**Records provided:**
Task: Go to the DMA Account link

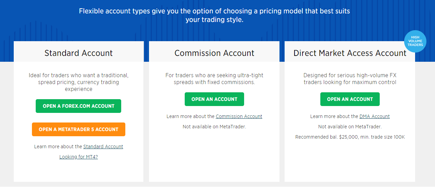Action: 374,116
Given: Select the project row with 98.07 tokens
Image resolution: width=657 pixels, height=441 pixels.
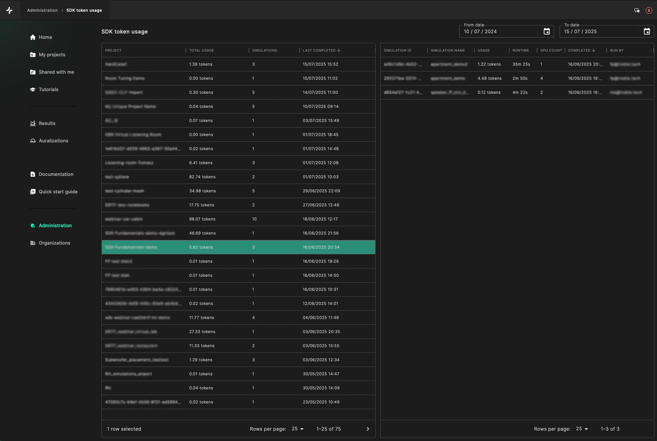Looking at the screenshot, I should [x=239, y=219].
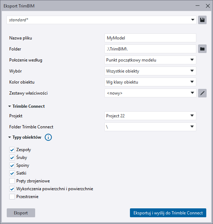Click the Nazwa pliku text field

pyautogui.click(x=150, y=38)
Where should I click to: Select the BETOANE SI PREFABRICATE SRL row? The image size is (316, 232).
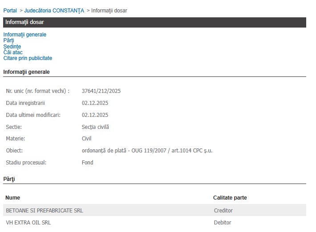click(x=45, y=210)

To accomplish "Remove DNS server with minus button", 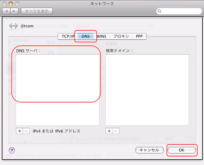I will tap(26, 131).
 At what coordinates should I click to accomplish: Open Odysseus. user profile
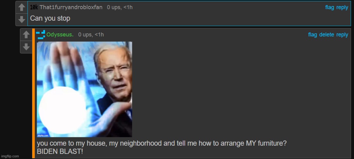point(60,35)
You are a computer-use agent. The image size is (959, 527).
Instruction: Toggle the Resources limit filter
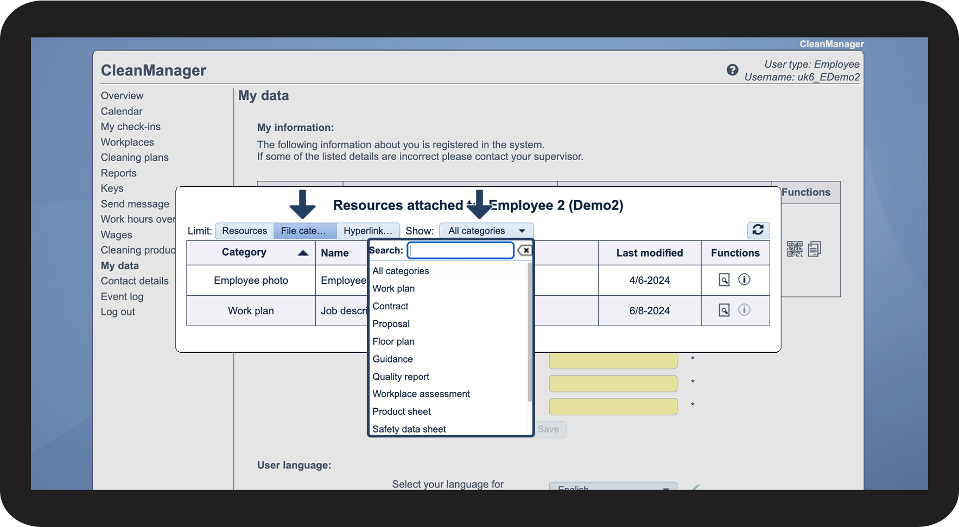(x=244, y=231)
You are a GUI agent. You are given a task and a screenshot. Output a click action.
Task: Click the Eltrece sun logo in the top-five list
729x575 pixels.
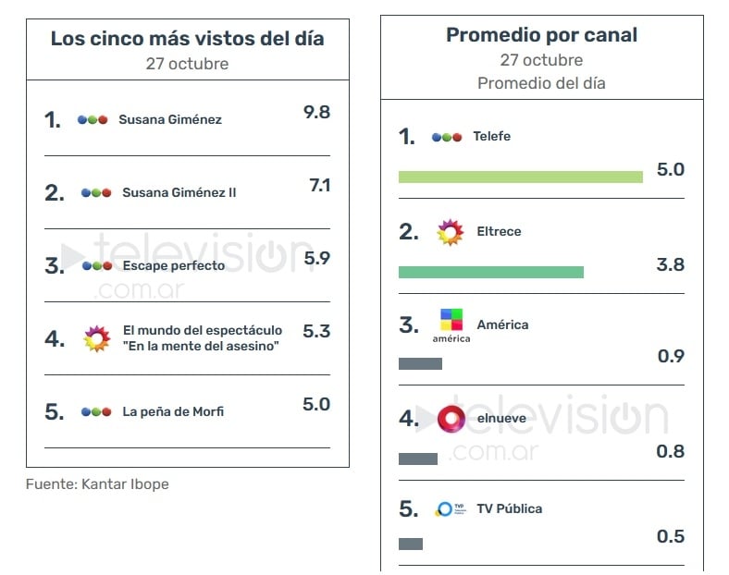tap(97, 338)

**Set problem:** Show every line in the items above that contains the word "Select". Case counts.

**Task answer:**
Given: Select the project row with 98.07 tokens
Where should I click to: Select the BETOANE SI PREFABRICATE SRL row? The image size is (316, 232).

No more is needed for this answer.